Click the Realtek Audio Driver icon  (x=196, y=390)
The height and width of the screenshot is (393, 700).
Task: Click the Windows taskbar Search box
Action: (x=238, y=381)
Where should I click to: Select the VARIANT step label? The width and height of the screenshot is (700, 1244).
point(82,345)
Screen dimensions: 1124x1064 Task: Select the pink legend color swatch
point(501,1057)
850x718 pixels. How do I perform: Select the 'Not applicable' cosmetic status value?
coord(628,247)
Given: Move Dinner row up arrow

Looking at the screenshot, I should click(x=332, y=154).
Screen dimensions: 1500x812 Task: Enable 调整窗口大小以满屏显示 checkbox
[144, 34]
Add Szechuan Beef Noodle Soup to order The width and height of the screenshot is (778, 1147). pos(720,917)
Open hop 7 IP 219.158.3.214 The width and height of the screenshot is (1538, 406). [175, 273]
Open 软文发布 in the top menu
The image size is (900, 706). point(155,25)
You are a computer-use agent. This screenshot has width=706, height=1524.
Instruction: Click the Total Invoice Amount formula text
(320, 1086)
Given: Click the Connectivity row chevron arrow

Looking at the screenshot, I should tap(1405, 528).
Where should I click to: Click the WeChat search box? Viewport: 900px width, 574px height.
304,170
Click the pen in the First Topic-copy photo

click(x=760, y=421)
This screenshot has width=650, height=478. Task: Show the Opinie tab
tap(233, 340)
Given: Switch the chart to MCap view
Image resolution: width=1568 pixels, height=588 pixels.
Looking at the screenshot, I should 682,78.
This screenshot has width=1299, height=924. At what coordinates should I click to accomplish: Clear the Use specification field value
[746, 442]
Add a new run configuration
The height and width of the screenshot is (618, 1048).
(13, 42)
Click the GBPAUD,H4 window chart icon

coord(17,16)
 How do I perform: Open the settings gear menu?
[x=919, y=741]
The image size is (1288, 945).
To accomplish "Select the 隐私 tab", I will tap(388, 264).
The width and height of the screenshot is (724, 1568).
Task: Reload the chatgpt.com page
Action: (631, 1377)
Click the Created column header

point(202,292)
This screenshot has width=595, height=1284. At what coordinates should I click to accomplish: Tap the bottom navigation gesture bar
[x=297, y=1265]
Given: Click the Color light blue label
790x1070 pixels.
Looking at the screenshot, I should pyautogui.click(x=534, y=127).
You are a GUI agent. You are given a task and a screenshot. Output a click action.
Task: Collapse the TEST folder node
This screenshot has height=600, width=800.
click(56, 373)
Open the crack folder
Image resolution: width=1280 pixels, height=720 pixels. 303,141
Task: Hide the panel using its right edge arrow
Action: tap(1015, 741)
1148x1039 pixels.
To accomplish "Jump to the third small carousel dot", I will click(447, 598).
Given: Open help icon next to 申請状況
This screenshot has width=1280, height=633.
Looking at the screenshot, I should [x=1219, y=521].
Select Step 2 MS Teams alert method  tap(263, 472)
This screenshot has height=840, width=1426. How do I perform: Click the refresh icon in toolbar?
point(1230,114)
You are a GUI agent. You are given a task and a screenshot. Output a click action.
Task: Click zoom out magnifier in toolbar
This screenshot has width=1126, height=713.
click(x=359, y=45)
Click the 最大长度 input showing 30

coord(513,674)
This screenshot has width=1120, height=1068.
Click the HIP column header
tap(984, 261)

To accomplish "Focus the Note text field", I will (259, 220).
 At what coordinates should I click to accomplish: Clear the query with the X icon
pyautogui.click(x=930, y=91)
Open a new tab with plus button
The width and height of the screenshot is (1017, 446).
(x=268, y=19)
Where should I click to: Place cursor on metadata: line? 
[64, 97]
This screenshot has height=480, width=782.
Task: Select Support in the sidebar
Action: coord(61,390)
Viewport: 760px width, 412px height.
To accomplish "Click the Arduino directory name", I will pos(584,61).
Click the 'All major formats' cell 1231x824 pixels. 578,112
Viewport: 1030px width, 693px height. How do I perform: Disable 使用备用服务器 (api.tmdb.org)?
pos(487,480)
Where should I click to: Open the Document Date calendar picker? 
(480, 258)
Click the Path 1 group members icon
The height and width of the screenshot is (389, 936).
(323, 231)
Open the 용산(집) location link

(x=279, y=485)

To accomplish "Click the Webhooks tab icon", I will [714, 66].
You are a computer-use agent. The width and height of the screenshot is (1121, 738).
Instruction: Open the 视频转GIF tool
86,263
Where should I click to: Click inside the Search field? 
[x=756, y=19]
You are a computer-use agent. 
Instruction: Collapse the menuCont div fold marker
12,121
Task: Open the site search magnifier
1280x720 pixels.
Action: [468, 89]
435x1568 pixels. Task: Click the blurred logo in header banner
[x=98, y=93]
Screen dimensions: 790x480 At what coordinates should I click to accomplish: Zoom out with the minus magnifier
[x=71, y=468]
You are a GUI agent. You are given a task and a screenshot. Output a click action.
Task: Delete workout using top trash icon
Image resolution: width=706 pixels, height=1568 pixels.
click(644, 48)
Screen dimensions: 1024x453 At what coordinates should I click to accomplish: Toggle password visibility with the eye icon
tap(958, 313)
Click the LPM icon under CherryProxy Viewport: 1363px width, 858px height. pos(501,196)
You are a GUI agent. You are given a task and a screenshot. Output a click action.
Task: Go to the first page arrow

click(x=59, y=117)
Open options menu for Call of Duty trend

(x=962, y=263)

━━━━━━━━━━

• **What you need to do**
What lines of the data include the word "computer"? Copy each of them.

• **Task result**
You are a computer-use agent. This screenshot has width=706, height=1524.
You are a computer-use agent. The width and height of the screenshot is (1121, 738).
You are a computer-use agent. 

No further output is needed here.